发明名称 SYNTHETIC CALCITONIN PEPTIDES
摘要 Synthetic hypocalcemic peptides which are similar in biological properties to native calcitonins as clinically useful agents. The peptides comprise analogues of native calcitonins having amino acid substitutions and deletions which act to improve potency, prolong duration of the hormonal effect, enhance receptor binding, and increase oral or nasal bioavailability. The calcitonin peptide analogues are less expensive and more easily synthesized than native calcitonins, and have improved resistance to inactivation or degradation. Methods are provided for the synthesis of these peptides.

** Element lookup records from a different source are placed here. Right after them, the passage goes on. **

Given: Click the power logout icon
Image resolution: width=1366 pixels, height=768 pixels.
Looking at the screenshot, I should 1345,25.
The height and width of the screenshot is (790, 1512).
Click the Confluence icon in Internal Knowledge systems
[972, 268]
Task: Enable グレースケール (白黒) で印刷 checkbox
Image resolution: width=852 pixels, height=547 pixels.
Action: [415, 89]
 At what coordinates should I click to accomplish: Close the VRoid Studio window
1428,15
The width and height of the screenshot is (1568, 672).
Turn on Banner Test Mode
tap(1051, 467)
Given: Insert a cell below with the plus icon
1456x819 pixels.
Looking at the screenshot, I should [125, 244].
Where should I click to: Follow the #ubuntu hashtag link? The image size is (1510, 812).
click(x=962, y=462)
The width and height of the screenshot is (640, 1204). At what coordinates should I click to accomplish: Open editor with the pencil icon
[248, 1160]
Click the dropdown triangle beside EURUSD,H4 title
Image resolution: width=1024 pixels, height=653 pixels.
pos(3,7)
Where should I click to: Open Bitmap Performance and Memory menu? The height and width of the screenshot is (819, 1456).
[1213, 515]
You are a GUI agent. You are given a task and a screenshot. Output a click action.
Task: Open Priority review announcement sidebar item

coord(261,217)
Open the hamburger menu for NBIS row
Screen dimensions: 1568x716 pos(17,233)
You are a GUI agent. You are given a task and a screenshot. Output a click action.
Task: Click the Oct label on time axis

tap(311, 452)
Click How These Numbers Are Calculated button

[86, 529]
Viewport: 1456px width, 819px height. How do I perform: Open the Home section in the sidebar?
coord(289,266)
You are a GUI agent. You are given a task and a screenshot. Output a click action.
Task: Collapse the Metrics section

Also, disclosed are novel cyclic peptides, including calcitonin, having increased stability with respect to proteolysis. Methods for the synthesis of these peptides are provided, comprising converting disulfide cyclic peptides and proteins to enzymatically and chemically stable cyclic peptide structures by the replacement of cysteine residues with dicarboxylic acids and diamino acids. The method is applicable to various naturally occurring peptides, their synthetic analogues or derivatives, and proteins.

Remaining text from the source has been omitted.